By Karin Brulliard
Washington Post Staff Writer
Monday, June 9, 2008
Jovy Mark showed up at Manila Oriental, a Falls Church grocery that doubles as an agent for Filipino shipping companies, lugging two hefty boxes destined for relatives in the Philippines. Inside: Four 25-pound bags of Japanese rice, purchased at a Korean supermarket in Virginia and about to make a trip back to Asia.
"They are really short of rice over there," said Mark, 59, a nanny who lives in Manassas. "My brother said the [price of] rice is going up. So what I did, I said, 'All right, I'll look for rice that is cheaper over here.' "
As the United Nations met in Rome last week to discuss shortages and high prices of food and international charities scramble to help the nations hardest-hit by the global food crisis, some immigrants in the United States are providing their own version of food aid. They are paying to have provisions delivered to hungry relatives at home.
Filipinos in the Washington region say the unthinkable has become fairly common in recent months: Migrants are stuffing sacks of rice into care packages known as balikbayan boxes and shipping them to the Philippines, where shortages have led to soaring prices and rationing. Area immigrants from Haiti, where skyrocketing prices have sparked riots, are boosting orders of food from U.S.-based money transfer agents. The orders are plucked from the shelves of warehouses in Haiti and delivered to recipients within hours.
These blips on the global food shipment landscape, of course, are not going to lift poor nations out of crisis. In interviews, immigrants from several countries said most of their compatriots are sending more money, if anything, to help relatives deal with food costs.
"That would be too expensive!" said Celestin Njibeck, about shipping food to his native Cameroon, where high prices have also triggered civil unrest. He was rolling napkins at the Silver Spring restaurant he manages, which is struggling with food cost problems. Njibeck is considering raising menu prices.

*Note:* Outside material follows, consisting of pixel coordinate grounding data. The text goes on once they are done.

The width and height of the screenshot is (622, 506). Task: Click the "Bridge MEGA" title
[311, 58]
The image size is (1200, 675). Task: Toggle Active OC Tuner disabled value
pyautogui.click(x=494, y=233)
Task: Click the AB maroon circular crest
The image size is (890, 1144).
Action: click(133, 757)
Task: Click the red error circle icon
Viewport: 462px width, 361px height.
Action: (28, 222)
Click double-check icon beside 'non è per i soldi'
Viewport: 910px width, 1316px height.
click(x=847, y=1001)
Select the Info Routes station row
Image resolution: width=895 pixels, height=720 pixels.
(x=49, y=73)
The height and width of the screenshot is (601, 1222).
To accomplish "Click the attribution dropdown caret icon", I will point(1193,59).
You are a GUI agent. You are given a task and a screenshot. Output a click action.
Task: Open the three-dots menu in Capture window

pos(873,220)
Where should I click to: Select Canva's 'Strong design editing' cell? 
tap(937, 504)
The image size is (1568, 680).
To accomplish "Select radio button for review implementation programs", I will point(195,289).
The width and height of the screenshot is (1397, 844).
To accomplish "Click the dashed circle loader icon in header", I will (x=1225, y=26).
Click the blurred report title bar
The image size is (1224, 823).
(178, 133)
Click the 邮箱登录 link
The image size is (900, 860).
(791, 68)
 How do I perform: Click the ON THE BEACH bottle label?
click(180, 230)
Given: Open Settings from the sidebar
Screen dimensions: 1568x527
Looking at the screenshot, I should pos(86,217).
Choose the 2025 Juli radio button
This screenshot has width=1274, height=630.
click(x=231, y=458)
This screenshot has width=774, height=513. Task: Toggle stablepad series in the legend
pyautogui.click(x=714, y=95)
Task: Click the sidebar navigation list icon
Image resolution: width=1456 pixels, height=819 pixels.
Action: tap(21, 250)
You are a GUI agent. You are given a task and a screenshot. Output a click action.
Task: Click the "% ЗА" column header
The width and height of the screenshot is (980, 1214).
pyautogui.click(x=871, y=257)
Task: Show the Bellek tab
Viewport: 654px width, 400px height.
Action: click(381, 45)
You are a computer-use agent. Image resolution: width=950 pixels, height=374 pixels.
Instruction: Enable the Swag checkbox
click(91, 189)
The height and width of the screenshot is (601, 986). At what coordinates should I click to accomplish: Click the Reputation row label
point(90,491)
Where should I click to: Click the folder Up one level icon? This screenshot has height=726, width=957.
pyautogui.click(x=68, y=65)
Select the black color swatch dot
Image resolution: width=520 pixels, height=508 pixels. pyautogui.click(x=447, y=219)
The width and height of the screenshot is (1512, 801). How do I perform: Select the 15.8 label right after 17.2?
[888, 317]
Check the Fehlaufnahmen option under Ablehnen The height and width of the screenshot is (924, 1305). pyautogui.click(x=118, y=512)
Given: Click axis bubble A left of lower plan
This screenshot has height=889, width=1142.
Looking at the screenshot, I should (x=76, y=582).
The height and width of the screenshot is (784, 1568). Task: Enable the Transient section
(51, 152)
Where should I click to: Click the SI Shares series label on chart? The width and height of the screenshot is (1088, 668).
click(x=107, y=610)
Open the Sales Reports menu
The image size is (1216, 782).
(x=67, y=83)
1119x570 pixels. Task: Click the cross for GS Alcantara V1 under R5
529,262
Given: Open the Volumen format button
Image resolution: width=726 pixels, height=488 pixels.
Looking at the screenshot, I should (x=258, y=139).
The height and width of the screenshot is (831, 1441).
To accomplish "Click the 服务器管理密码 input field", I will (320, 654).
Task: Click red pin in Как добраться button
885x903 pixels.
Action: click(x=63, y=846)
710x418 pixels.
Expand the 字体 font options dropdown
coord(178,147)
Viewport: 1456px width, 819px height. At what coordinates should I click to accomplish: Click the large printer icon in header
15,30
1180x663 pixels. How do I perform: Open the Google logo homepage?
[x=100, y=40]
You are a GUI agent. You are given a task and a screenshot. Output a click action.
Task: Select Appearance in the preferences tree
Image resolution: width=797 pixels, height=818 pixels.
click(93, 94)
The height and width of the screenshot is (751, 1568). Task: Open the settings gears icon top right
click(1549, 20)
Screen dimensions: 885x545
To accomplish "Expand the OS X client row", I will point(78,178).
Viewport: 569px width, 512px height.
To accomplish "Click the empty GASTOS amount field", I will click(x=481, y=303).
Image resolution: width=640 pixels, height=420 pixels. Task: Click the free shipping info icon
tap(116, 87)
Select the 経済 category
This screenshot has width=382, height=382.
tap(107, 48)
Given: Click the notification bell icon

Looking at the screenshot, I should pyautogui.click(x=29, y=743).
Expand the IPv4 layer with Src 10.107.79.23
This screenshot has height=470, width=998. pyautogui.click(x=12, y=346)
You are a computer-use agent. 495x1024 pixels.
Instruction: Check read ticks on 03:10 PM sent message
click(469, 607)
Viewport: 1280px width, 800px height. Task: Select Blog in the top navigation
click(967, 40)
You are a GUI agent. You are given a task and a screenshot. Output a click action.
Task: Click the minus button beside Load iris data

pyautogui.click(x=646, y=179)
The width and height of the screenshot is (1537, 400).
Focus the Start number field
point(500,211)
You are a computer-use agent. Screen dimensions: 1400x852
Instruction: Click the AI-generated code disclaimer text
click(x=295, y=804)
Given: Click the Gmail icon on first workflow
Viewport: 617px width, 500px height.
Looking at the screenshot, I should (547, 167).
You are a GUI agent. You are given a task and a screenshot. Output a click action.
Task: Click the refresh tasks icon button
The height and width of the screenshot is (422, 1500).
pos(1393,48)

In fact, the Filipino and Haitian food deliveries say more about country-specific systems to transfer immigrant earnings than about shortages in those nations. Remittance researchers say immigrants from nearly all countries send money home, a flow estimated to be as much as $300 billion a year, most of which is used to buy food. Only some immigrant groups also have well-established systems for the transfers of goods, said Manuel Orozco, a remittance expert at Georgetown University.
Among them is the Filipino practice of sending 23-by-20-by-17-inch boxes packed with U.S. products, which are typically shipped for a flat rate of about $100 no matter what's stuffed inside. Another is the Haitian food transfer system, a method experts say has never taken off in other nations. Both are now facilitating family-level food aid.
On a recent afternoon, Jimmy Alazi paid $107 at Taptap Inc. on Georgia Avenue in the District, a one-desk office where Haitian expatriates can select from a product list that includes 24 cans of tomato paste ($42) and one live goat ($76). Alazi had chosen basics for friends in Port-au-Prince: 55 pounds of rice, three gallons of cooking oil, 25 pounds of black beans, 20 packets of spaghetti and 27.5 pounds of sugar.
"When you send money they can use it for other things," said Alazi, 38, a Fort Washington insurance agent. "I want them to eat."
At Esther Express, a Silver Spring agent for the Haitian remitter Unitransfer, food transfers have doubled in the past three months, owner Rony Pierre said. At Taptap, an agent for the Miami-based Caribbean AirMail, food transfers have tripled in that time, according to owner John Boursiquot.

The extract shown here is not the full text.